My first perfume was a men's perfume



It was Dior's Fahrenheit. My parents had bought a boxed set of Dior's miniatures and my sisters and I got to pick one each. I got hooked on Fahrenheit's watermelony smell.


----------



## jasminonline (Dec 5, 2005)

Wow In my teen years for some odd Reason I was obsessed with Far Away from Avon...The other Ones I use to wear alot to was Navy, Jovan Musk for woman and Lady Stetson....

When I was able to get into my mother's Stash I used to wear White Diamonds and Tresor (I love tresor)


----------



## charish (Dec 5, 2005)

oh my gosh, such memories. i wore charlie(reg.and the white one),sunflowers, the body sprays that were like the real things.and the baby soft one. some more but can't think of them right now.


----------



## CamaroChick (Dec 5, 2005)

Oh, man, what DIDN'T I try! Most of the ones I used to wear would make me sick to my stomach now. Among my old faves: Love's Baby Soft, Sophia, Lady Stetson, Jessica McClintock, Candid, Odyssey, some other real "powdery" smelling Avon fragrance whose name escapes me now.... Many, many, many scents!


----------



## speerrituall1 (Dec 5, 2005)

Charlie--original, Candid and Jean Nate


----------



## tourmaline2777 (Dec 6, 2005)

In my preteen years I wore whatever fragrance my mother had on her dresser (youth dew, l'air du temps, opium). Imagine a kid wearing such heady fragrances, but this was before they started really marketing to tweens. There was love's baby soft but that was pretty much it.

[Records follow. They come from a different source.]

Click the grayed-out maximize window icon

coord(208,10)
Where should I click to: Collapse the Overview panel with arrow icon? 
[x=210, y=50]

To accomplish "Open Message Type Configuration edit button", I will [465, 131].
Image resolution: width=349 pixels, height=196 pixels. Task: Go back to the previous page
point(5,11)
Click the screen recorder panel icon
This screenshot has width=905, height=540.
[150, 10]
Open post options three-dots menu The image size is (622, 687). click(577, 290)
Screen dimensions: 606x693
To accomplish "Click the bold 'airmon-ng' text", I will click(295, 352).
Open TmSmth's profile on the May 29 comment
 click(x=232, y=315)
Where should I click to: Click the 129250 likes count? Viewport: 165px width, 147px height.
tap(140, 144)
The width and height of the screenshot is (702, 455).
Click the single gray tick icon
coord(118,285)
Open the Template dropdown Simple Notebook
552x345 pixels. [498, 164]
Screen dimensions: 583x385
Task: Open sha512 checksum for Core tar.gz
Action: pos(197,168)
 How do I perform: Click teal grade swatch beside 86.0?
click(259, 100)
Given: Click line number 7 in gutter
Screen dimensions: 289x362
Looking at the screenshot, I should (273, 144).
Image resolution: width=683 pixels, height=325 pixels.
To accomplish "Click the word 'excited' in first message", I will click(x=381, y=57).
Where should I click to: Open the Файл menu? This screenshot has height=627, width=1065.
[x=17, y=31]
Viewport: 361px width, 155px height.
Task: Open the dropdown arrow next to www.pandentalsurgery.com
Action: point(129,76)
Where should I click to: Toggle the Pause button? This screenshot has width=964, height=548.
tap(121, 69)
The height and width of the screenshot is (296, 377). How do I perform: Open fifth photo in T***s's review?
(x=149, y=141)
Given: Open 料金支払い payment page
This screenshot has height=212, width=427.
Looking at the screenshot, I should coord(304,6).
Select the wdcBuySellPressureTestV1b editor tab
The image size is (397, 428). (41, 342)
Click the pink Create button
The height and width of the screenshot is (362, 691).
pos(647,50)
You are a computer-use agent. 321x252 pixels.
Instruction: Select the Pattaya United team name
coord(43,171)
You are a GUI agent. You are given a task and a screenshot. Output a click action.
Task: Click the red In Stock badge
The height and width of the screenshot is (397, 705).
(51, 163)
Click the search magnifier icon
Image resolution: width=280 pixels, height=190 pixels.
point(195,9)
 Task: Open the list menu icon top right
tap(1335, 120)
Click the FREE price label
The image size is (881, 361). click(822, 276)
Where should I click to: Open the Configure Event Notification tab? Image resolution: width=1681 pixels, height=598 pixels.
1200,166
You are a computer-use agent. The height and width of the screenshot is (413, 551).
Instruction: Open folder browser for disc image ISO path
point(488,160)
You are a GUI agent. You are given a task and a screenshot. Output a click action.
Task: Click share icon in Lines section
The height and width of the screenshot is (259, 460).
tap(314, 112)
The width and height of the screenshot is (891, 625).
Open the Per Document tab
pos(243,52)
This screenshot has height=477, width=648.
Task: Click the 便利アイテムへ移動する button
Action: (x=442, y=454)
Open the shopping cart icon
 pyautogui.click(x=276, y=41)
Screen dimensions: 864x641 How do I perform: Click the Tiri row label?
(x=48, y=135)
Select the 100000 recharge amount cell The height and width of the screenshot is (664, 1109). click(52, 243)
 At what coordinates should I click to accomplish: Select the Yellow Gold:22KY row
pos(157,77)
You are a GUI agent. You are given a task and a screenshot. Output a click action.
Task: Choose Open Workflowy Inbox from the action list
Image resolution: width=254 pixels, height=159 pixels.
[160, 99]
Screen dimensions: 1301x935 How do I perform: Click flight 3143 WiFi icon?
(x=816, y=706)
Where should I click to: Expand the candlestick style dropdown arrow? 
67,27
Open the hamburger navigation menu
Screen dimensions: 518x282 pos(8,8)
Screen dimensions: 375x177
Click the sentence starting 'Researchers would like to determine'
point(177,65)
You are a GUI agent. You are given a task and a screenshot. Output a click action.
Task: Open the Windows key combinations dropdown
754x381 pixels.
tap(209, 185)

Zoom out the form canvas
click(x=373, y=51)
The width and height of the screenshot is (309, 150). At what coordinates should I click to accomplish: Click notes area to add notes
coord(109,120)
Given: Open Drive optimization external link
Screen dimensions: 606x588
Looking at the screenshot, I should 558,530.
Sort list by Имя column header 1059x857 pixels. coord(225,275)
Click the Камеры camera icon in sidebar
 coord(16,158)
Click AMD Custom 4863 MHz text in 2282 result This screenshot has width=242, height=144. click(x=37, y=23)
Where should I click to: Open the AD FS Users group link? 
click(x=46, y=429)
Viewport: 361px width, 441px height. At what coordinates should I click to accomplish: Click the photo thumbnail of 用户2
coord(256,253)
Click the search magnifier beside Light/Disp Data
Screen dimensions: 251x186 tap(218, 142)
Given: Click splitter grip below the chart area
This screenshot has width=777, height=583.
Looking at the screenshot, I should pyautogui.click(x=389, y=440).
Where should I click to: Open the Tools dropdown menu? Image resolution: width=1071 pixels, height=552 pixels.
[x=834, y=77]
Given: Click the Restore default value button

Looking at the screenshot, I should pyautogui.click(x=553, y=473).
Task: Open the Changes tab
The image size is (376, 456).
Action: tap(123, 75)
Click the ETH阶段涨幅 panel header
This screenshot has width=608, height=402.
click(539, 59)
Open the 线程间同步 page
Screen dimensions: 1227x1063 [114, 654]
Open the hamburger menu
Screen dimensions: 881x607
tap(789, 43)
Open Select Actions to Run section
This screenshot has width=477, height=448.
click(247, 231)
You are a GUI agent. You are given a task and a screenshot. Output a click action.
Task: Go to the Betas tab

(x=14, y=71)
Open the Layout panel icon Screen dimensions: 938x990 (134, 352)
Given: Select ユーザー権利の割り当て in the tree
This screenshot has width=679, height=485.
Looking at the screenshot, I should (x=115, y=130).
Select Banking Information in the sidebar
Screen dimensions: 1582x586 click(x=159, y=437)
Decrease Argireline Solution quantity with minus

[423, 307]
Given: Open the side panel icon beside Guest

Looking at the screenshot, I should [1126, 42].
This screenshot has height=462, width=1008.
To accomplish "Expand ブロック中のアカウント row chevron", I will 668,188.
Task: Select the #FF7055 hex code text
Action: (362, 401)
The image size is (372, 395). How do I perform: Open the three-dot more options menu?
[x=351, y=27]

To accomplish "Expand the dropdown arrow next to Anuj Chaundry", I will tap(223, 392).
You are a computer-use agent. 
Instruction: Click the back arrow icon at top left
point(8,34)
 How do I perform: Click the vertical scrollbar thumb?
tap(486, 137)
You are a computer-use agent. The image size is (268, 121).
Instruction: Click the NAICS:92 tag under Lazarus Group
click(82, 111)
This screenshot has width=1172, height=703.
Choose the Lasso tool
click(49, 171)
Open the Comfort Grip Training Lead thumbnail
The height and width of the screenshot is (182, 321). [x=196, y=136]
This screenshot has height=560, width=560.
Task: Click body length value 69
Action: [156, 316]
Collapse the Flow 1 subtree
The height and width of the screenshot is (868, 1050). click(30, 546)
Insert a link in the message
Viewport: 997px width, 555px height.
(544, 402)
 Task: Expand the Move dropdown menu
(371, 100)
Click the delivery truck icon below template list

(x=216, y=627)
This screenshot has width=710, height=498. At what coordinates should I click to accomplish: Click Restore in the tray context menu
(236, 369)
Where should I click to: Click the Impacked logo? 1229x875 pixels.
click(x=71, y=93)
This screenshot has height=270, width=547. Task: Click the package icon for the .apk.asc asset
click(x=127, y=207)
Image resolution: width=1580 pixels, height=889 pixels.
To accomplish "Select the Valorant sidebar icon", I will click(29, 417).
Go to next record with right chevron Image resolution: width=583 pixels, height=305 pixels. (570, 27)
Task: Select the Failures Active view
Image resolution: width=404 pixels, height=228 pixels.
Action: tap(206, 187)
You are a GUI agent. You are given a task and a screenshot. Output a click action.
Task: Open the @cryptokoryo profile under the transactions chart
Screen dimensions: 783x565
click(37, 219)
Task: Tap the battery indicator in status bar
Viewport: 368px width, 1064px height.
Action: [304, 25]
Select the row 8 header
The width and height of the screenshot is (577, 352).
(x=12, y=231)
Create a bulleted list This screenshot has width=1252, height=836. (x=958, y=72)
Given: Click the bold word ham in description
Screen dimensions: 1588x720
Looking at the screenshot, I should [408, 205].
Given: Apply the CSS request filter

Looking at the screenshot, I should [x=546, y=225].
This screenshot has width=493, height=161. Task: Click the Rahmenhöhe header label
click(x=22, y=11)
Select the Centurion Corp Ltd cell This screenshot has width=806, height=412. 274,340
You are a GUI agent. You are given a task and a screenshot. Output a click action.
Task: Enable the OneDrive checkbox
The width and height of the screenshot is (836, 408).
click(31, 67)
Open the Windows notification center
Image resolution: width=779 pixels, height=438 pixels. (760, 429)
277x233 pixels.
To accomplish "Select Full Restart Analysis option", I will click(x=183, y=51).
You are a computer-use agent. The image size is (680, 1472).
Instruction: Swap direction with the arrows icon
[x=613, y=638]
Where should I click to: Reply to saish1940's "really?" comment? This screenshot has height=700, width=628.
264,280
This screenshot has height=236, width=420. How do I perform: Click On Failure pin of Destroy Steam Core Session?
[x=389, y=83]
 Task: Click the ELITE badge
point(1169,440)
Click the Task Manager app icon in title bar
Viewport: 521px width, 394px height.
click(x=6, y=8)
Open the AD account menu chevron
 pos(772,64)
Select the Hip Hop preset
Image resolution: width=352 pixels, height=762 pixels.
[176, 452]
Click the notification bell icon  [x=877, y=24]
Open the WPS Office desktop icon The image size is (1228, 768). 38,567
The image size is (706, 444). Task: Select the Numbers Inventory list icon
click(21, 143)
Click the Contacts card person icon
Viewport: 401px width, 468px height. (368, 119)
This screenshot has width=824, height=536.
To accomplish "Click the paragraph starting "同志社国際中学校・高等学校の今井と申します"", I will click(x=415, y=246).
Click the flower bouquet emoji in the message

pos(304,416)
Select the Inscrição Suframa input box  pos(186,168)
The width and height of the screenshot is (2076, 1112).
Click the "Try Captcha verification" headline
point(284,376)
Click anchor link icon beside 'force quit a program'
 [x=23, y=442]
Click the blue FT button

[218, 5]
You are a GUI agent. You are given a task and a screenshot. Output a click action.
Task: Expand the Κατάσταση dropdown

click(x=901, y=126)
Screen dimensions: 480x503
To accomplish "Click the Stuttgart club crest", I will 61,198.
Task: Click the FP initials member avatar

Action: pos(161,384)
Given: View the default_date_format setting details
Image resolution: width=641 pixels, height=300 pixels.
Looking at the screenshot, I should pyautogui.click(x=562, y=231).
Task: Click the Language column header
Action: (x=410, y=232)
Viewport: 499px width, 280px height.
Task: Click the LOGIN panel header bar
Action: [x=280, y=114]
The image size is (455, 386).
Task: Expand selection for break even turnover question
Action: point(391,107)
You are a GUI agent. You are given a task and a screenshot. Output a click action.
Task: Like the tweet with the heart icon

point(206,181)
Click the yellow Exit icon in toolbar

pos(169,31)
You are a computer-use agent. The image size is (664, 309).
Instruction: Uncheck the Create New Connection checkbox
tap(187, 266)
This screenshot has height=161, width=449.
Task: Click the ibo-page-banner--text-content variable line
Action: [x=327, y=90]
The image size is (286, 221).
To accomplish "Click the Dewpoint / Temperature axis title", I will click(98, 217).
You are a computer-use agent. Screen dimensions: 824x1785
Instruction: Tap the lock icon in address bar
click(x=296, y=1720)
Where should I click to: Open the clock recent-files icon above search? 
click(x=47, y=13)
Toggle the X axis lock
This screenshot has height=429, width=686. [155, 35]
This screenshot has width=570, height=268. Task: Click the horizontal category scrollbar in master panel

I also wore the Avon samples my godmother gave me-soft musk. In high school (still borrowing from mom) I wore obsession. Then i got my own bottle of beautiful which is cannot bear to smell now. I also wore realities in high school. In college i wore Tribu, which I have not seen in a while.


----------



## Anya1976 (Dec 7, 2005)

i was wearing chanel#5 as a teen so that's not something most teens wear lol


----------



## Elisabeth (Dec 7, 2005)

Girls, Girls, Girls!!! ROTFLMAO!! YOU ALL WON'T BELIEVE WHAT I JUST DID.....

I just went on E-Bay and purchased a s**tload of.......SWEET HONESTY!!!

Anybody remember SWEET HONESTY??? The Avon fragrance??

Well, I was born in 1964, and when I saw an old Sweet Honesty ad....

Gonna try it, never really liked it even when I was young..just for the Nostalgia Factor.

I also used to put on enough WHITE SHOULDERS until I was smellin' like a

Fancy Woman.

Loved them all, but no, I now like about 3 different perfumes, which I rotate.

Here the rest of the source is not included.